→ Provided entries
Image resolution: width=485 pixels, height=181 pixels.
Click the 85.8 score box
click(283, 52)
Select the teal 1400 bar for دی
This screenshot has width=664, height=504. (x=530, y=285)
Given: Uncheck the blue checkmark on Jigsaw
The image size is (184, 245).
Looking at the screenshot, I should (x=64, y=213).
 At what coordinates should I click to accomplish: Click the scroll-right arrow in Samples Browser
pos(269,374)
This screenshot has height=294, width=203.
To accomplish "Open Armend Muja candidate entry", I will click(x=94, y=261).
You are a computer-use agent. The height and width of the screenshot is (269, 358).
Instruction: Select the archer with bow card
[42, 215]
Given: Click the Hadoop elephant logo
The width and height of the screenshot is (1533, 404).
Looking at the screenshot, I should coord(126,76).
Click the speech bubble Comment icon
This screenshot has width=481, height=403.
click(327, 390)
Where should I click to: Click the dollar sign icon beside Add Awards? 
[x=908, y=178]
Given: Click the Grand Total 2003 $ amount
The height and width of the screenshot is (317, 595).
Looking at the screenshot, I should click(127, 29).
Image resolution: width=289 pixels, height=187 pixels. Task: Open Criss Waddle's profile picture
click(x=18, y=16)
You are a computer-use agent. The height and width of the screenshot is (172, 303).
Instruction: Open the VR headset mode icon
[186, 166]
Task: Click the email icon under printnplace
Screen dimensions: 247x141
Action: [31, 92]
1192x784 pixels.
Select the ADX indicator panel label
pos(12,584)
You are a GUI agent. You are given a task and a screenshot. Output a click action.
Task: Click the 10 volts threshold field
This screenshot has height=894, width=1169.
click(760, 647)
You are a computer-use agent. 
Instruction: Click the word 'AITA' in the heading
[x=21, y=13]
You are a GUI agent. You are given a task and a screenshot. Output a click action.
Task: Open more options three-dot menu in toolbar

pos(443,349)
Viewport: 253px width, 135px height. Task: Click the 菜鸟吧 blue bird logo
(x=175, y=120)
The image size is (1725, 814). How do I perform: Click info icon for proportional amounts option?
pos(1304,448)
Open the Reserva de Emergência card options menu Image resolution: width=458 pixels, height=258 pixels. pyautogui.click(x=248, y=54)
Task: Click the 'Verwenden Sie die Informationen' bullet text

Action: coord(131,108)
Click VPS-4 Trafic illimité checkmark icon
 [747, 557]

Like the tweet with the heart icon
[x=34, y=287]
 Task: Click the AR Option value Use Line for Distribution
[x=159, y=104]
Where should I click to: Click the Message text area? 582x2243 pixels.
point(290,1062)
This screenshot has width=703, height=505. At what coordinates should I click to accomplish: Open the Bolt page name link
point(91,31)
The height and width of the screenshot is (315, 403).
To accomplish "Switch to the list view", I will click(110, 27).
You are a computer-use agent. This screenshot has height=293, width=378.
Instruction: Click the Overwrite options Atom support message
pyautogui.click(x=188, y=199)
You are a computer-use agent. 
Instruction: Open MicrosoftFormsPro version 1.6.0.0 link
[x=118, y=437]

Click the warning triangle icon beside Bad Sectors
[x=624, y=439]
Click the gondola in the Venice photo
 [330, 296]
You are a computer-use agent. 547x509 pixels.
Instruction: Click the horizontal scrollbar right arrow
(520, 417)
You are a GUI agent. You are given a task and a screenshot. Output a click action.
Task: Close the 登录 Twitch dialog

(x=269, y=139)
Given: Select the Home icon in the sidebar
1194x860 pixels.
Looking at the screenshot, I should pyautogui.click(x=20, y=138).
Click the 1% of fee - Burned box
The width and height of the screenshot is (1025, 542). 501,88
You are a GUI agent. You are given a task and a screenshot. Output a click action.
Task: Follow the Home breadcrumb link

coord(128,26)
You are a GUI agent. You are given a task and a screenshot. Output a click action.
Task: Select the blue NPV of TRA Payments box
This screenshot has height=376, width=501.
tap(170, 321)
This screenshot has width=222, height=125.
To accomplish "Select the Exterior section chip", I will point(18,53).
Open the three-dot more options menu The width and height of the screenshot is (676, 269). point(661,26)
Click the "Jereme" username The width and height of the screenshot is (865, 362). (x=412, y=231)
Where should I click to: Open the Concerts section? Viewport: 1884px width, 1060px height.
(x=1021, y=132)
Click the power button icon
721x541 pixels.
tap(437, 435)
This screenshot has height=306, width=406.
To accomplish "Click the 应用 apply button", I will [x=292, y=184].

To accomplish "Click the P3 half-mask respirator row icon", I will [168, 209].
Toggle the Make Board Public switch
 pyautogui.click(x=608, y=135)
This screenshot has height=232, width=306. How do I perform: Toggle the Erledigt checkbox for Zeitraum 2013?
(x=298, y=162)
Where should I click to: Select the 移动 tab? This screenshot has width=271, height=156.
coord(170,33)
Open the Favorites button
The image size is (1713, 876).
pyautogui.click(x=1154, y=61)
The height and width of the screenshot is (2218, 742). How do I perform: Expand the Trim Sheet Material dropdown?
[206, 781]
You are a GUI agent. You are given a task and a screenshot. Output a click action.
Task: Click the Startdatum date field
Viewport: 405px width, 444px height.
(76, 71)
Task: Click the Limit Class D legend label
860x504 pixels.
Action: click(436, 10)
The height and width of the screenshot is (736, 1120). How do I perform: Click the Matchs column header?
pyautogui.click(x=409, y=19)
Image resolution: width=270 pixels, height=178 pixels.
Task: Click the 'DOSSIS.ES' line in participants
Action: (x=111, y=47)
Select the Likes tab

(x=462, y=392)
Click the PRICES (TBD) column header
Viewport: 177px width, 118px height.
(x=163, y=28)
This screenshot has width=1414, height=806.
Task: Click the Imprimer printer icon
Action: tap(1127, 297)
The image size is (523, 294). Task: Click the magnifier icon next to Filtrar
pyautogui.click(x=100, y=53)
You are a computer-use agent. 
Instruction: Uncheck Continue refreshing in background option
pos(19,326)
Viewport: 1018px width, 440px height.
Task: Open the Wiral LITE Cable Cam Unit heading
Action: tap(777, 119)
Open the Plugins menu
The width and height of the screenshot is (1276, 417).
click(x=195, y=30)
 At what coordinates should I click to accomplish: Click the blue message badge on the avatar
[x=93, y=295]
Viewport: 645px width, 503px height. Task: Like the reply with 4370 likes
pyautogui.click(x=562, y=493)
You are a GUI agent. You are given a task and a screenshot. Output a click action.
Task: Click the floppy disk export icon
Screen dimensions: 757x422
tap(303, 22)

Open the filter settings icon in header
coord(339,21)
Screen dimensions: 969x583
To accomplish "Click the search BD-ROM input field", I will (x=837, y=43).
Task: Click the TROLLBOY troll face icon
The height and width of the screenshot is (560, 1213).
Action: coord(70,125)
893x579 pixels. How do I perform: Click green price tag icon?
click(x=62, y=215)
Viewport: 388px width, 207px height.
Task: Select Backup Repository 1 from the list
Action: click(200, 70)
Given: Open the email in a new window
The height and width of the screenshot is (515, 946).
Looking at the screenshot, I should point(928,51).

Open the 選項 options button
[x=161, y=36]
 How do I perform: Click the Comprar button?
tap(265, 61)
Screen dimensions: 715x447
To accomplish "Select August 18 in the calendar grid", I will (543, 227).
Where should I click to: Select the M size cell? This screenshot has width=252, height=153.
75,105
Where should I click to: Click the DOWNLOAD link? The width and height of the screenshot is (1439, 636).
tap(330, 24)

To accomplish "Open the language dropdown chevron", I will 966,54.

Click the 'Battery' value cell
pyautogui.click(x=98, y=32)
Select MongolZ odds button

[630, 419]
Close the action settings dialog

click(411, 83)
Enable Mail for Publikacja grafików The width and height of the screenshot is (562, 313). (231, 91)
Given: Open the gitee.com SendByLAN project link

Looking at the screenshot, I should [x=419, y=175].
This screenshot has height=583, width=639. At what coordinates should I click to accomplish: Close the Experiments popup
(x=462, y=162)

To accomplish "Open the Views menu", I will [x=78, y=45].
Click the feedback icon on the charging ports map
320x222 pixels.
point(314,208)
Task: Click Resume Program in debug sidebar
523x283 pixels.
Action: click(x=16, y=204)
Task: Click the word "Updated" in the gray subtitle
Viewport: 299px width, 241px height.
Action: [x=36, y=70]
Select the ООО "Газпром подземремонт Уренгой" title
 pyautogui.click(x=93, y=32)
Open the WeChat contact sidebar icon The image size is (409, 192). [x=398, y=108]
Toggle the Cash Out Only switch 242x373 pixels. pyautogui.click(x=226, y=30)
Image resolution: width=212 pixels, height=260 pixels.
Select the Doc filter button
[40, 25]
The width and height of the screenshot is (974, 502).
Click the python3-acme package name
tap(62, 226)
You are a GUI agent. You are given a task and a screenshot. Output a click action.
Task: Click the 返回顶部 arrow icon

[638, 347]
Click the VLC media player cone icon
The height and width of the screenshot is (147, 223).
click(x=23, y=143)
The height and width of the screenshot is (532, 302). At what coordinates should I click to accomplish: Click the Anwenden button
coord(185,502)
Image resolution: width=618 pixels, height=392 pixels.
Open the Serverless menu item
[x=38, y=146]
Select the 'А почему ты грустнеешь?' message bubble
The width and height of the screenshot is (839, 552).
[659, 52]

→ Aim of the exercise
From the records above, transcribe without alteration every line from the one with "Select the ООО" to the one with "Image resolution: width=618", inclusive.

→ Answer below
Select the ООО "Газпром подземремонт Уренгой" title
 pyautogui.click(x=93, y=32)
Open the WeChat contact sidebar icon The image size is (409, 192). [x=398, y=108]
Toggle the Cash Out Only switch 242x373 pixels. pyautogui.click(x=226, y=30)
Image resolution: width=212 pixels, height=260 pixels.
Select the Doc filter button
[40, 25]
The width and height of the screenshot is (974, 502).
Click the python3-acme package name
tap(62, 226)
You are a GUI agent. You are given a task and a screenshot. Output a click action.
Task: Click the 返回顶部 arrow icon

[638, 347]
Click the VLC media player cone icon
The height and width of the screenshot is (147, 223).
click(x=23, y=143)
The height and width of the screenshot is (532, 302). At what coordinates should I click to accomplish: Click the Anwenden button
coord(185,502)
Image resolution: width=618 pixels, height=392 pixels.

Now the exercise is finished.